# TEKS DOKUMEN:
========================

Selasa, 16 Maret 2010

Tidak Puas

Sudah Dimuat di Harian Metro Riau Terbitan Minggu, 14 Maret 2010

Saya baru saja membeli rumah baru yang lengkap dengan perabotannya. Hasil ini merupakan usaha suami yang gigih dalam bekerja. Sebab baru-baru ini, dia dipromosikan untuk suatu jabatan. Bulan depan, rencananya kami akan membeli mobil keluaran terbaru, sebab mobil yang ada saat ini sudah ketinggalan zaman. Sementara anak-anak bisa mendapatkan kebutuhan kuliahnya dengan berbagai fasilitas.

Sebagai ibu rumah tangga, saya ingin dipandang oleh ibu-ibu yang lain sebagai keluarga yang berada. Untuk hal ini, pernah saya utarakan kepada suami untuk dibelikan gelang dan kalung bertahtahkan berlian. Untunglah suamiku menanggapi dengan positif, sebab segala perhiasan itu untuk mengangkat kehormatannya. Sebagai isteri pejabat, tentu dia tidak ingin melihat isterinya tidak memiliki perhiasan dan baju yang mewah.

Segala peralatan elektronik rumah yang komplit, membuat anak-anak bisa menikmati tanpa harus bermain keluar rumah. Begitu juga dengan peralatan dapur yang serba luks dan lain sebagainya yang memudahkannya memasak berbagai hidangan yang enak-enak. Inilah yang menjadi keinginan sebagian kalangan ibu, di mana suami mendapatkan tawaran jabatan dan rezeki. Tiada batasan kepuasan menjadi sifat manusia.

Begitu juga harapan semua orang. Kalau dulu, dia hanya berpikir, bagaimana untuk bisa memiliki kendaraan roda dua, tentu hidup ini lebih nyaman ketimbang jalan kaki ke tempat kerja. Seiring dengan bergeraknya waktu, keinginan itu pun berubah. Setelah, dia mampu membeli kendaraan roda dua, dia masih berpikir, seandainya nanti bisa membeli mobil cukuplah sudah. Sebab dengan mobil tentu bisa ke kantor tanpa kepanasan dan kehujanan.

Terpenuhinya keinginan ini, bukan membuat manusia berhenti. Dia masih bercita-cita lagi, seandainya bisa jalan-jalan ke luar negeri, seandainya bisa shoping di luar negeri, bisa menikmati pelayanan hotel berbintang di luar negeri dan lain sebagainya. Segala keinginan ini membuat manusia terkadang hanya memikirkan jalan untuk mendapatkannya. Hati manusia berkecamuk untuk berusaha memiliki semua itu.

Amsal 15:16-17, “Lebih baik sedikit barang dengan disertai takut akan Tuhan, daripada banyak harta dengan disertai kecemasan. Lebih baik sepiring sayur dengan kasih daripada lembu tambun dengan kebencian.”

Ayat ini menggambarkan betapa kesederhanaan hidup, namun selalu menyenangkan hati Tuhan lebih berarti daripada kita memiliki harta yang berlimpah yang hanya mendatangkan kecongkakkan. Kesederhaan membuat kedamaian dan kesejukkan.

========================

# BAGIAN DATA:
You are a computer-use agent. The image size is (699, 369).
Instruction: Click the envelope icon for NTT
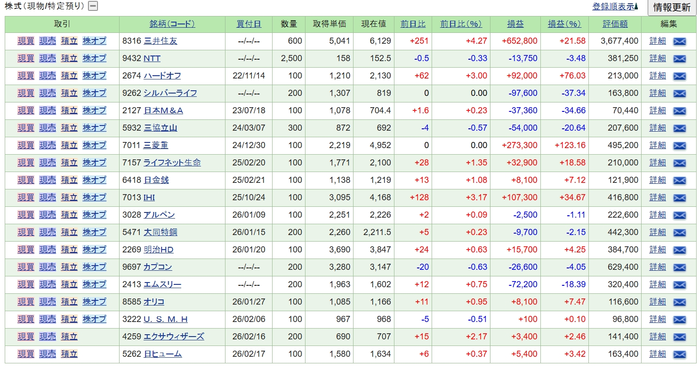click(679, 59)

========================

# TUGAS DAN LATIHAN:
(1) Jawablah pertanyaan berikut berdasarkan teks tentang rasa tidak puas.
(a) Di harian apa tulisan ini sudah dimuat, dan pada terbitan kapan?
(b) Perhiasan apa yang pernah diminta sang istri kepada suaminya?
(c) Ayat Alkitab mana yang dikutip dalam teks?
(2) Tuliskan kembali dengan persis bagian teks tentang rasa tidak puas yang dibuka dengan kata-kata "Saya baru saja" dan ditutup dengan kata-kata "baju yang mewah.".

# JAWABAN TIAP TUGAS:
(1)
(a) Harian Metro Riau, terbitan Minggu, 14 Maret 2010.
(b) Gelang dan kalung bertahtahkan berlian.
(c) Amsal 15:16-17.

(2)
Saya baru saja membeli rumah baru yang lengkap dengan perabotannya. Hasil ini merupakan usaha suami yang gigih dalam bekerja. Sebab baru-baru ini, dia dipromosikan untuk suatu jabatan. Bulan depan, rencananya kami akan membeli mobil keluaran terbaru, sebab mobil yang ada saat ini sudah ketinggalan zaman. Sementara anak-anak bisa mendapatkan kebutuhan kuliahnya dengan berbagai fasilitas.

Sebagai ibu rumah tangga, saya ingin dipandang oleh ibu-ibu yang lain sebagai keluarga yang berada. Untuk hal ini, pernah saya utarakan kepada suami untuk dibelikan gelang dan kalung bertahtahkan berlian. Untunglah suamiku menanggapi dengan positif, sebab segala perhiasan itu untuk mengangkat kehormatannya. Sebagai isteri pejabat, tentu dia tidak ingin melihat isterinya tidak memiliki perhiasan dan baju yang mewah.